Yo mismo creía al principio que esto se debía a una particular deficiencia de mi "sensibilidad poética" pero cada vez tomo menos en serio los slogans que abusan de nuestra credulidad. No hay cosa más instructiva que la experiencia y por eso empecé a realizar algunas cosas muy curiosas: en mis conferencias leía cualquier poema alterando intencionalmente su orden de tal suerte que se convertía en un absurdo y ninguno de mis oyentes (finos y cultos, por cierto y fervientes admiradores de aquel poeta) advertía la treta; o, analizando en forma detallada el texto de un poema más extenso, comprobaba con asombro que los "admiradores" ni siquiera lo habían leído completo. ¿Cómo puede ser esto entonces? ¿Admirarlo tanto y no leerlo? ¿Pero lo que pasa es que todo este cúmulo de ficticios goces, admiraciones y deleites está basado sobre un convenio de mutua discreción: cuando alguien declara que le encanta la poesía de un poeta es mejor no acosarlo demasiado con indiscretas investigaciones, porque entonces se pondría en evidencia una realidad tan distinta de todo lo que nos imaginamos, y tan sarcástica, que nos sentiríamos sumamente molestos. El que deja por un momento las conversaciones del juego artístico, enseguida tropieza con un enorme montón de ficciones y falsificaciones, cual un escolástico escapado de los principios aristotélicos.

U.F.C.

Anónimo dijo...

Estoy de acuerdo con U.F.C. Una auténtica explicación científica, ¡sí señor!

Anónimo dijo...

U.F.C. listillo, que eres un listillo, vaya argumentación de parvulito, ja ja ja ja. aquí cada uno se cree Einstein, debe ser la impunidad del anonimato la que da infulas a los nuevos críticos del parnaso, uno que si la poesia de la Carballo perteneces a la poesía del silencio, menuda tela, otro que llama surrealista a Mestre, será por los poemas de la antífona en los valles del Bierzo, que tienen tanto de surrealismo como el amigo Paco Labarga de poeta, un auténtico disparate todo, incluido yo.

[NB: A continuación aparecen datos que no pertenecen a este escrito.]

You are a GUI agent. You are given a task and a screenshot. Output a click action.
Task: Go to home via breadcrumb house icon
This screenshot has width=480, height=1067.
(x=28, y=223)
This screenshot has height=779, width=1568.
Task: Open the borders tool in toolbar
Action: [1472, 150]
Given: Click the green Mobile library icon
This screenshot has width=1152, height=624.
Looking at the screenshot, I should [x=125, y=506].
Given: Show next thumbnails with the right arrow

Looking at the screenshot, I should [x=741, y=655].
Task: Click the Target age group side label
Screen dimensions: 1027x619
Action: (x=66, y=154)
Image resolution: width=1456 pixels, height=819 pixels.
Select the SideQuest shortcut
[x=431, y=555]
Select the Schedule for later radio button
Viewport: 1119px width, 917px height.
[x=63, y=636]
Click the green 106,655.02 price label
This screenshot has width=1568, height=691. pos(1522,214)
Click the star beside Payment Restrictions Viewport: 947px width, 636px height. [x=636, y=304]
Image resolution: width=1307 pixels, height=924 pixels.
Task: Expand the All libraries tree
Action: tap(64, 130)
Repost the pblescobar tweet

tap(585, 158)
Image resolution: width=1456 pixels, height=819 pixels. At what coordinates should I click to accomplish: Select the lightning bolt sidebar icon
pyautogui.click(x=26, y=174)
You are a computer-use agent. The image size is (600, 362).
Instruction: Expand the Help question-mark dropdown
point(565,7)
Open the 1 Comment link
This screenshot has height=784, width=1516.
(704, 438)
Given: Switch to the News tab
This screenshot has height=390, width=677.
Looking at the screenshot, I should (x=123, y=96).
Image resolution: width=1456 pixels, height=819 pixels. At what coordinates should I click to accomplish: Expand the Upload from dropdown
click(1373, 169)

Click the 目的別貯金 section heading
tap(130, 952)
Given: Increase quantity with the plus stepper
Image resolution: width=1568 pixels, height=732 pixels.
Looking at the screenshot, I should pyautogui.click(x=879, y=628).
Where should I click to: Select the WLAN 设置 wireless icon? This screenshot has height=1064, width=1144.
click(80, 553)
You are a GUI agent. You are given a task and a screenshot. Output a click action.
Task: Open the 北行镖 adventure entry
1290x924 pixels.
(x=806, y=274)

Besos. Marta de Camponaraya.

Anónimo dijo...

Algo anda mal en este pais, acojonante Paco, acojonante, cayendo la que esta cayendo, corrupcion, politicos miserables, especuladores, empresarios ladrones,sinverguenzas en cada esquina, malversadores de fondos publicos,poderosoos sin escrupulos, etc. etc., pues resulta que el personal sale a la caza de los poetas,para no creerlo, para pensar que algo ha empezado a oler a podrido a nuestro alredor, joder que pena, una vez mas la impunidad, y la pregunta de siempre, ¿de quien sera la mano que mece la cuna? ¿a quien encubre e interesa todo esto? ¿quien se la tiene jurada a Mestre y compañia? Disculpas por la falta de acentos pero este cacharro desde el que escribo no lo permite.